RECORDS PROVIDED
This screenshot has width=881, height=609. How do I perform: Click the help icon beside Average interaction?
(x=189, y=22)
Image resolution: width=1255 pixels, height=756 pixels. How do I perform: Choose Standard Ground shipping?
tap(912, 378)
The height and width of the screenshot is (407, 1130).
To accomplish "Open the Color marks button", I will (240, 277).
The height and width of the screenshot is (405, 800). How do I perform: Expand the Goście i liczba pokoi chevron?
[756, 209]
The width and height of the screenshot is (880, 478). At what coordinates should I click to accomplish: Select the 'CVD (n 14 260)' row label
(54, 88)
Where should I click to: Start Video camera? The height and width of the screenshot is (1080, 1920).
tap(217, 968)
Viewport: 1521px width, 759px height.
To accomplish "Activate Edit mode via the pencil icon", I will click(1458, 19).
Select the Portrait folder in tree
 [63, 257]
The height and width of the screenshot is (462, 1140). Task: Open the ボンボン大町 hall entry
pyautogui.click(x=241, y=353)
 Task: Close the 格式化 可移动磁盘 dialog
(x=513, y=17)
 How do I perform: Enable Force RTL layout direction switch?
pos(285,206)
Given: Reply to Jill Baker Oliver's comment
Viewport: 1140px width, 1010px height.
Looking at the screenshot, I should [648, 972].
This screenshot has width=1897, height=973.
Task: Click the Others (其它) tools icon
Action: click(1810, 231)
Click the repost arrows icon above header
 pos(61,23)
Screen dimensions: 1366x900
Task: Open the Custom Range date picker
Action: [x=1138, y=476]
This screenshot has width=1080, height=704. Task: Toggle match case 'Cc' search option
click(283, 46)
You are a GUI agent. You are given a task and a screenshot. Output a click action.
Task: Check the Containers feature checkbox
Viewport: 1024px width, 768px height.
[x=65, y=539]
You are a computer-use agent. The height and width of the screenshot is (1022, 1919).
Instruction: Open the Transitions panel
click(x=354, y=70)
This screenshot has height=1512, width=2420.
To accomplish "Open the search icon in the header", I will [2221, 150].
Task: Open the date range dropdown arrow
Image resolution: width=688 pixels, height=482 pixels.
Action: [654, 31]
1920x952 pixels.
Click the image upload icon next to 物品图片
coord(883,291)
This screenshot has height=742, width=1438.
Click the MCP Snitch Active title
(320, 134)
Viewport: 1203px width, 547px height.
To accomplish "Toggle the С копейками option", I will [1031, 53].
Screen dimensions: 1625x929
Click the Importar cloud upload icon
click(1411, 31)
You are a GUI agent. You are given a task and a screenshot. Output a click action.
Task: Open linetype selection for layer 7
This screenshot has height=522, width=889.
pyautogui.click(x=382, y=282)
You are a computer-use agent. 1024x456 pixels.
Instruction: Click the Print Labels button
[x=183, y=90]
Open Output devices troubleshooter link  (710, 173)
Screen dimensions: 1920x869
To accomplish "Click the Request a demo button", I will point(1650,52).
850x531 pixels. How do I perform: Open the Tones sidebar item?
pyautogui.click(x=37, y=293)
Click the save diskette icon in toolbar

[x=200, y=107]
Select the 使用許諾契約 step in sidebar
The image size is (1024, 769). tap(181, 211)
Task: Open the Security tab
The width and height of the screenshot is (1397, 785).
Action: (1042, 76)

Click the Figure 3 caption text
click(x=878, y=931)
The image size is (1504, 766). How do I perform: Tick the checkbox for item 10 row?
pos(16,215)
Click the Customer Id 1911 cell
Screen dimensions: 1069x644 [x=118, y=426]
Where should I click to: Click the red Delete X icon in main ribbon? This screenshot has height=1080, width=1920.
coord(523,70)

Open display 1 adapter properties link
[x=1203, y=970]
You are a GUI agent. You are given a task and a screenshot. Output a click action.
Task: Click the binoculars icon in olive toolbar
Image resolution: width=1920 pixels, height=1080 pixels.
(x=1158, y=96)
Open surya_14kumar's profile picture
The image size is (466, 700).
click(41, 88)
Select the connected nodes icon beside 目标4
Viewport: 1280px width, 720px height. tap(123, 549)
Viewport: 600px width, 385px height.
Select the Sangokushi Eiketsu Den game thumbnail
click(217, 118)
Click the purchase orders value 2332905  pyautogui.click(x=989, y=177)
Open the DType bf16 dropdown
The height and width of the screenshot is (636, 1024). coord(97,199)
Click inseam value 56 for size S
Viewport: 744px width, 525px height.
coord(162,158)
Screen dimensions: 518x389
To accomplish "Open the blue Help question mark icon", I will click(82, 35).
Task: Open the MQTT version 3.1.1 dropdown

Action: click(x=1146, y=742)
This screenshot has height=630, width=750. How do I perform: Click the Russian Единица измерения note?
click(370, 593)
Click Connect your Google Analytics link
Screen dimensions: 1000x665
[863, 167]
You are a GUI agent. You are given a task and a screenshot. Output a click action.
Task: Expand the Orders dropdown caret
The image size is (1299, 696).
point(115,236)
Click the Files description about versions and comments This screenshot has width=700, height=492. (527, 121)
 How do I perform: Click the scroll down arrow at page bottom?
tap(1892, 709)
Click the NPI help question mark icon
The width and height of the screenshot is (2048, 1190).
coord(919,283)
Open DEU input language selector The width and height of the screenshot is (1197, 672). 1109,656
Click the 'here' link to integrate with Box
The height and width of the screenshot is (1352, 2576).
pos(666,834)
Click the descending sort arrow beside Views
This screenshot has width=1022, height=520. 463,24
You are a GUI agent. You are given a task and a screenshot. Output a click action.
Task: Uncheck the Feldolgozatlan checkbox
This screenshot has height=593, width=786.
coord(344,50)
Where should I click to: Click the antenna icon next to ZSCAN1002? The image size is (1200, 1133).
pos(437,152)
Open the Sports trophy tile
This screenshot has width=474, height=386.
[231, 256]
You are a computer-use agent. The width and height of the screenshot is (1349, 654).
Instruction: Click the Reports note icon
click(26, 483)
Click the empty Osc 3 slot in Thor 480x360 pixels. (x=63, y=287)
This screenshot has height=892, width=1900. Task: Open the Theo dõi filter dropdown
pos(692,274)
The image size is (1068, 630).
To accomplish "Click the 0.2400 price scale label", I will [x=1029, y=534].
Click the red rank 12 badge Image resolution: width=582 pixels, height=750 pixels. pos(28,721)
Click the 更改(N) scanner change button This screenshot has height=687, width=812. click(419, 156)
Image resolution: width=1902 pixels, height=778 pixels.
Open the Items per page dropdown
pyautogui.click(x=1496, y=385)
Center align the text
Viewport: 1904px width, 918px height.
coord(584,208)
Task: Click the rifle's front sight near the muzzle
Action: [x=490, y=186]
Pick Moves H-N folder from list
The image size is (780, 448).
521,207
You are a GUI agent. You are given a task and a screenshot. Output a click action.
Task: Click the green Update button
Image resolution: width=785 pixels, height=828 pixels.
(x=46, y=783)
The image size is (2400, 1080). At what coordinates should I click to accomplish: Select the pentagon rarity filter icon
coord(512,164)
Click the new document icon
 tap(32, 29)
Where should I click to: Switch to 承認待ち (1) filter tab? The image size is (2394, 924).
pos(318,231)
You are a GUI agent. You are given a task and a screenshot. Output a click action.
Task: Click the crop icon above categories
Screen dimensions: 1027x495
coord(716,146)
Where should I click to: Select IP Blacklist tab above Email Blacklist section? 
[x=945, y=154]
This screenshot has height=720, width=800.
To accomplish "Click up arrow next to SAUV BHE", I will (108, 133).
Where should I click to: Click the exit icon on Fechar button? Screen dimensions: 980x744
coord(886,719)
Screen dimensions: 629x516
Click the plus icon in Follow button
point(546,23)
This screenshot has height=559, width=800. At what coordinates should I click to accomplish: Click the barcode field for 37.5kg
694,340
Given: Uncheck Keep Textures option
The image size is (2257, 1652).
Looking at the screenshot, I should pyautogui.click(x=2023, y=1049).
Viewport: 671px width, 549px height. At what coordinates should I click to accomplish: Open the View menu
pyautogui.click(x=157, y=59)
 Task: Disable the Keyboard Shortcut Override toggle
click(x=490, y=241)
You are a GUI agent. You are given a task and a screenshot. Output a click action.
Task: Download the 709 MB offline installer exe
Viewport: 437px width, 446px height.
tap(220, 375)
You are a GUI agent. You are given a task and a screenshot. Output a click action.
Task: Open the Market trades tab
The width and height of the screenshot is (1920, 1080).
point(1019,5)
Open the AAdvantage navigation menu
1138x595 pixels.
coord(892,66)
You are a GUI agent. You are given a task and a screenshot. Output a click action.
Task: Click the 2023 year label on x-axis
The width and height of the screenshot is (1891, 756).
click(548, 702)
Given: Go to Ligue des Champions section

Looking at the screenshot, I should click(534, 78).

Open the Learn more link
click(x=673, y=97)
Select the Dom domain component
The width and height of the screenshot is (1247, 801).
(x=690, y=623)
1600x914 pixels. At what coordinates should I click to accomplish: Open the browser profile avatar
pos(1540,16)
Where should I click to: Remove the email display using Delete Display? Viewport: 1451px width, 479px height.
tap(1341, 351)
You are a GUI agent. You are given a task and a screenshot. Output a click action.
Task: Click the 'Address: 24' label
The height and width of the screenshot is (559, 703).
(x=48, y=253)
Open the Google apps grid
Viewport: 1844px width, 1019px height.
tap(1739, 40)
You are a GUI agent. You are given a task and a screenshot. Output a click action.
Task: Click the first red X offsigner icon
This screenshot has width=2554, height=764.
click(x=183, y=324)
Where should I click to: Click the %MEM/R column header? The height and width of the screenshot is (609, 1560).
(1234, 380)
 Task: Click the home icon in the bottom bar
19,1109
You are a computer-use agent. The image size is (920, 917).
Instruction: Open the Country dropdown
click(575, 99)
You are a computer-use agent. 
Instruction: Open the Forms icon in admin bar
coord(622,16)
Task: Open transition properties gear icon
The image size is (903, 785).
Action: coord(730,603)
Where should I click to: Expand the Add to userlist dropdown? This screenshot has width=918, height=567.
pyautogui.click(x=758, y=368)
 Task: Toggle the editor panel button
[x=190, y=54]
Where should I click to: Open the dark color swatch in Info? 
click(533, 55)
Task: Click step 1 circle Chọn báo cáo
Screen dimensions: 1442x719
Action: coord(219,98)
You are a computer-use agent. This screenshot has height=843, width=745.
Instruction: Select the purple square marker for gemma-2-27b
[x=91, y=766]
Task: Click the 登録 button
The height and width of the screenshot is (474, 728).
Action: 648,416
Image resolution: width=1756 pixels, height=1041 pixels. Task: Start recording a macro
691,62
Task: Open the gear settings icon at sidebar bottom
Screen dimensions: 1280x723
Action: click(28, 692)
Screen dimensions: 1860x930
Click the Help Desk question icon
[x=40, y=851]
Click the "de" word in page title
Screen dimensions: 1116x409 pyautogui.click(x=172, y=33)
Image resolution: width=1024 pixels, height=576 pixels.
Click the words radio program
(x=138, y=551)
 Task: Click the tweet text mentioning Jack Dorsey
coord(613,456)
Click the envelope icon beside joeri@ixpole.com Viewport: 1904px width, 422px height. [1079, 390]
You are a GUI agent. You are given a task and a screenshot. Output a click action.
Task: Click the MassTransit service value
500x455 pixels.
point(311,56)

STATED TASK
Reproduce the lines above word for word, starting with the line that contains "Viewport: 671px width, 549px" and going on through the line that contains "tap(220, 375)".

ANSWER BELOW
Viewport: 671px width, 549px height. At what coordinates should I click to accomplish: Open the View menu
pyautogui.click(x=157, y=59)
 Task: Disable the Keyboard Shortcut Override toggle
click(x=490, y=241)
You are a GUI agent. You are given a task and a screenshot. Output a click action.
Task: Download the 709 MB offline installer exe
Viewport: 437px width, 446px height.
tap(220, 375)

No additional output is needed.